Tendon ruptures are uncommon among the adolescent athlete but may be much more prevalent in middle aged men. These usually result from a contraction of the muscle that attaches to the tendon when that muscle is in a stretched position. Many researchers believe that tendon ruptures are the result of long term degeneration in the tendon and often only a relatively small force of contraction is needed to rupture the tendon. Severity depends upon the amount of tearing that occurs and moderate to severe tears and complete ruptures will usually require surgery. The quadriceps and patellar tendons are often involved.

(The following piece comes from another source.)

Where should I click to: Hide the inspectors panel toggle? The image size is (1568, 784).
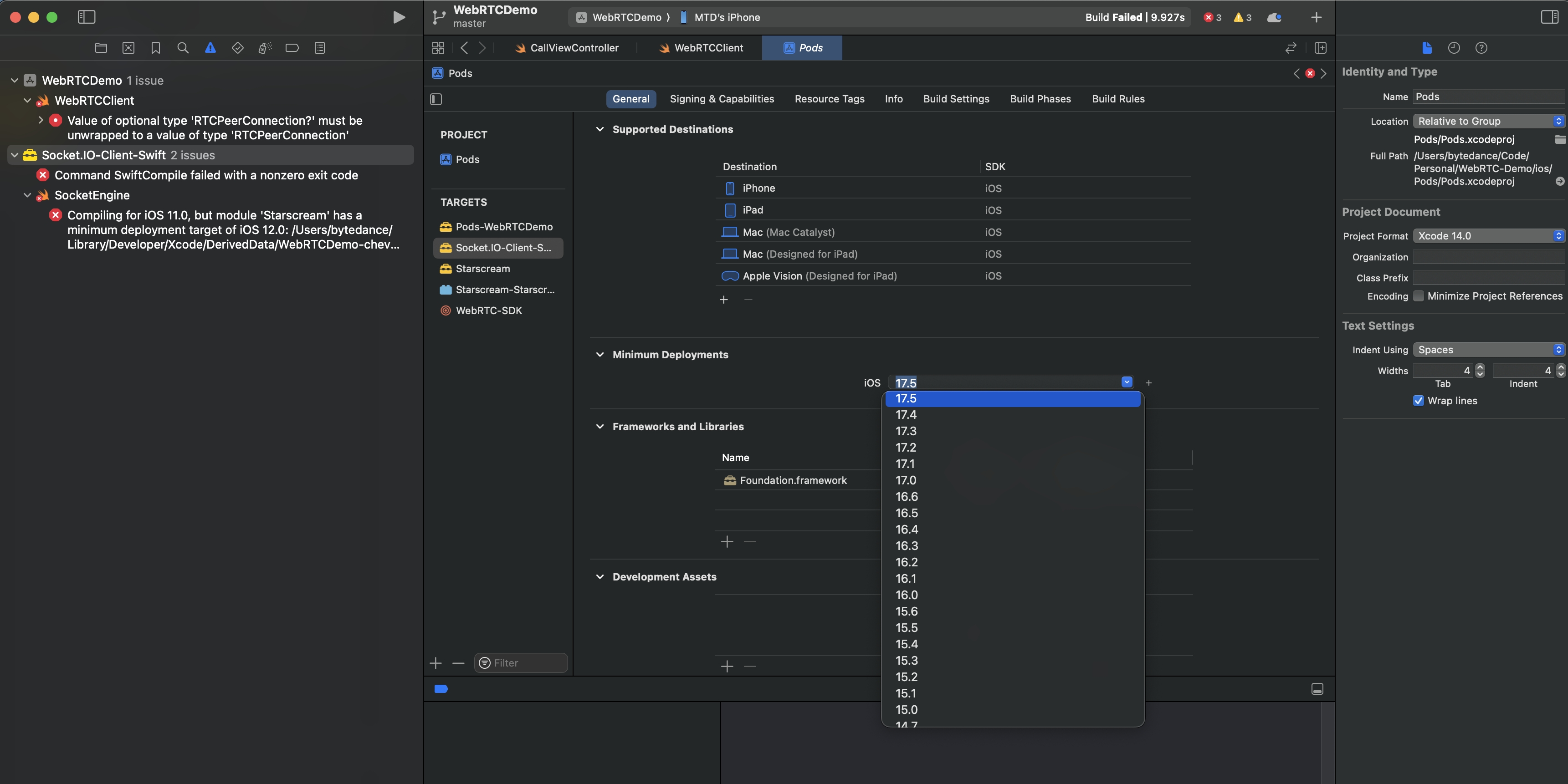click(x=1549, y=17)
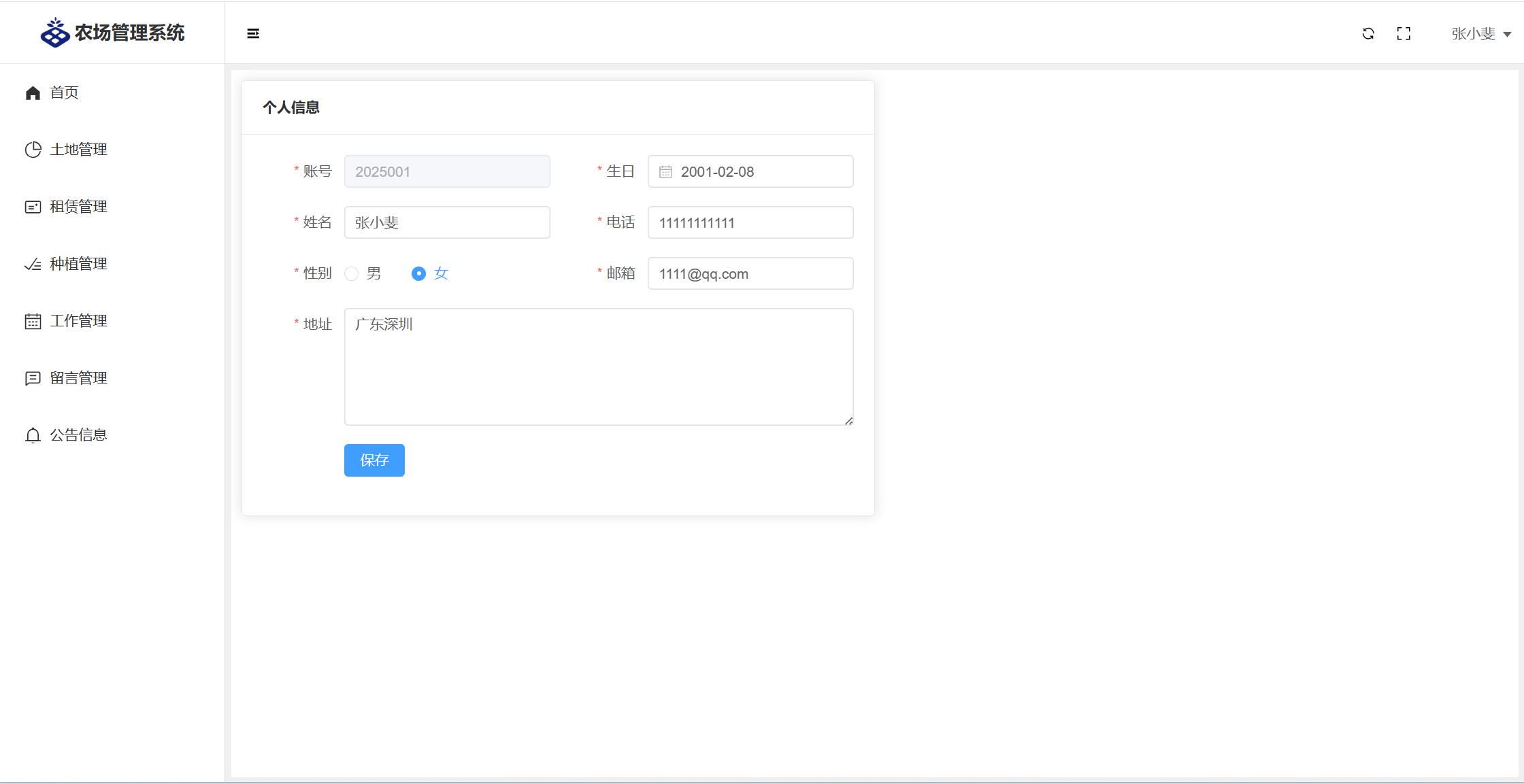
Task: Click the home icon in sidebar
Action: click(33, 92)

Avulsions are the fracturing of a bone at it’s attachment to a tendon as a result of a strong pull of that tendon. This usually occurs with a violent contraction of the muscle or a sudden passive stretch. Adolescents are more commonly affected because the fracture from an avulsion tends to occur at the growth plate. Common areas include the Anterior Superior Iliac Spine with a pull of the Sartorious tendon, the Anterior Inferior Iliac spine with a Rectus Femoris pull, the Ischial tuberosity with a Hamstrings pull and the Tibial tuberosity with a Quadriceps pull. Treatment will tend to be non surgical with rest for up to three months.

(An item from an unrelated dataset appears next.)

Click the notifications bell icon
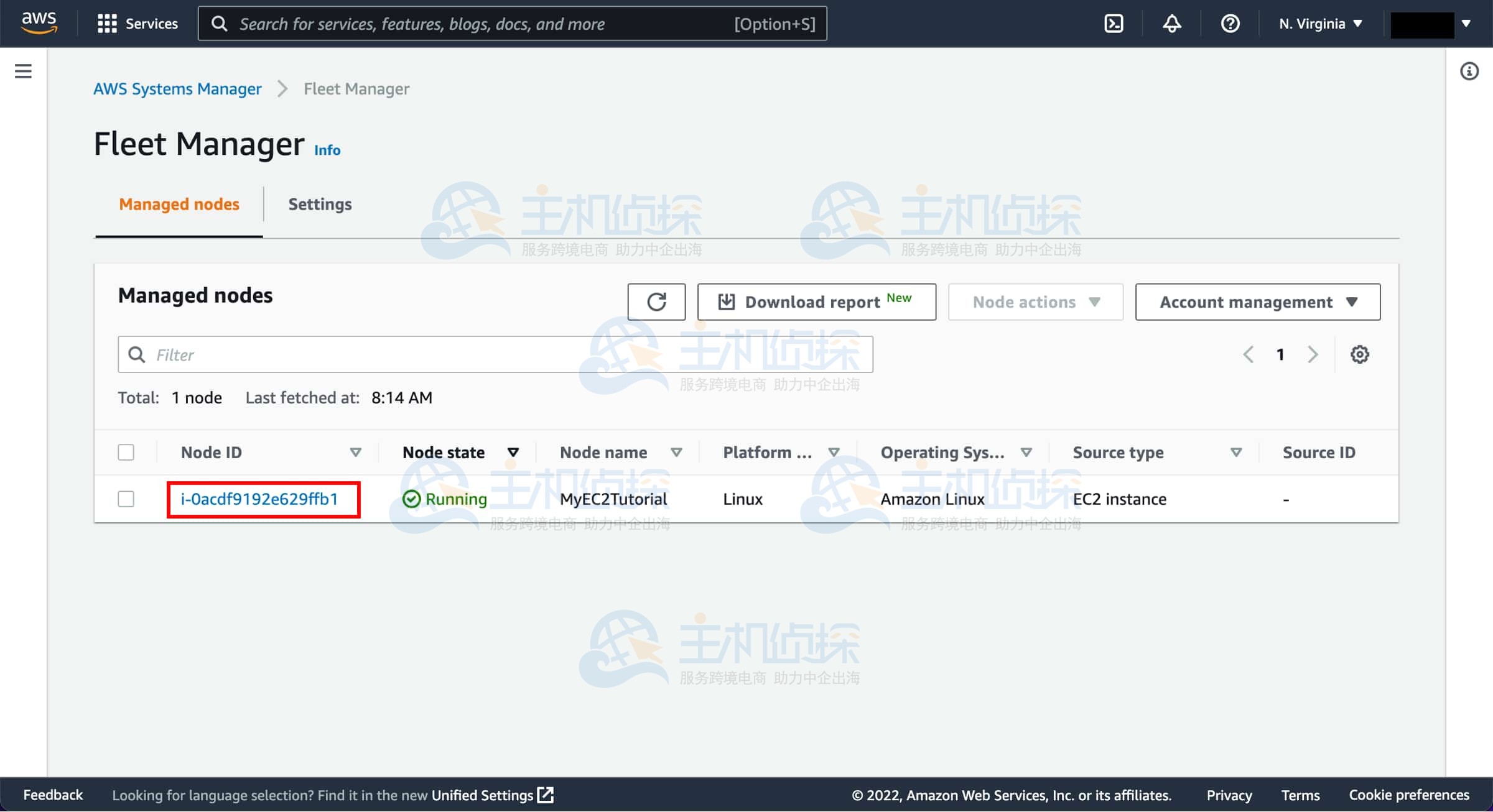[1171, 24]
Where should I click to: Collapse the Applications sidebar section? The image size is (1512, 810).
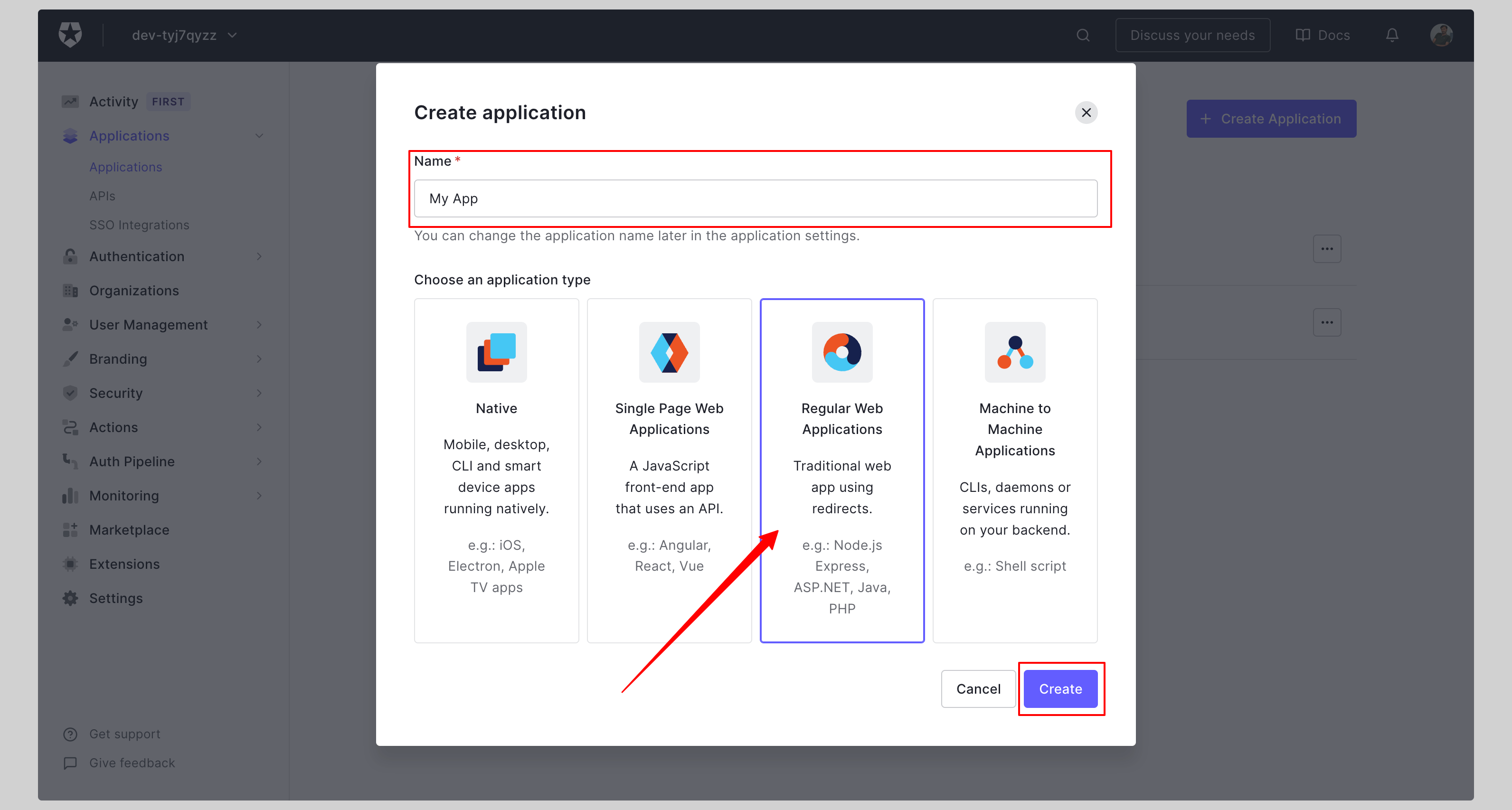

Contusions, or deep bruises, are common in contact sports. Contusions are usually caused by a direct blow from hard or fast moving object, implement or piece of equipment. These can occur in both soft tissue structures (muscles) or bony structures. The quadriceps and gluteal muscles and the iliac crest, coccyx, and greater trochanter are often involved. Contusions to bone can be very painful as the layer of tissue that covers the bone (the periosteum) can be very sensitive. Contusions to muscle can be very serious. There are two possible serious consequences. The first is a compartment syndrome. The contusion will cause a bleed in the muscle that may be contained by the muscle’s connective tissue in a ‘compartment’. If this bleed is severe, the compartment will fill up and stretch. This will cause increased pressure on the other structures within the compartment (i.e. the artery, vein and nerve) and may cause a blockage of blood which is a life threatening situation. The second possible consequence is myositis ossificans. This is the formation of a bony callous in the muscle tissue. If the direct blow is deep enough to go through the muscle and damage the bone, the cells that regenerate the bone will escape into the muscle tissue and begin to lay down bone. This can be very serious and career ending. Treatment is non surgical initially with complete rest for up to one year. If a bony callous is still present at that time, surgery may be considered to remove it.

Acute or traumatic fractures can occur in the pelvis or femur. High speed forces or direct blows are often the culprit. Pelvic fractures can occur at the iliac crest and coccyx and femur fracture most often occur close to the hip (at the femoral neck). Treatment, depending on the site and the severity, may be surgical or non surgical with traction and/or casting. Return to sport may be delayed 6 months to a year or longer.

Stress fractures can occur at the pelvis or femur. Stress fractures are the gradual breakdown of bone from repetitive stresses. These occur due to long term abnormal stresses and are common in runners. Pain with these stress fractures may be felt in the groin and may be mistaken for a groin strain. Treatment is usually non surgical and involves rest and a gradual return to activity.

Snapping hip syndrome is a click or a snap with certain hip movements. It is usually due to the rubbing of a tendon over a bony prominence. The iliotibial band rubbing over the greater trochanter or the iliopsoas (hip flexor) rubbing over the lesser trochanter may be the cause. Snapping hip syndrome may cause or be caused by a bursitis, an inflammation or a tight muscle. Treatment usually involves rest, stretching and ice to reduce the inflammation.

These are just a few of the hip, pelvis and thigh injuries that may be encountered by coaches, parents or trainers at sporting events. Treat every injury with caution and if in doubt, assume a serious injury and seek help.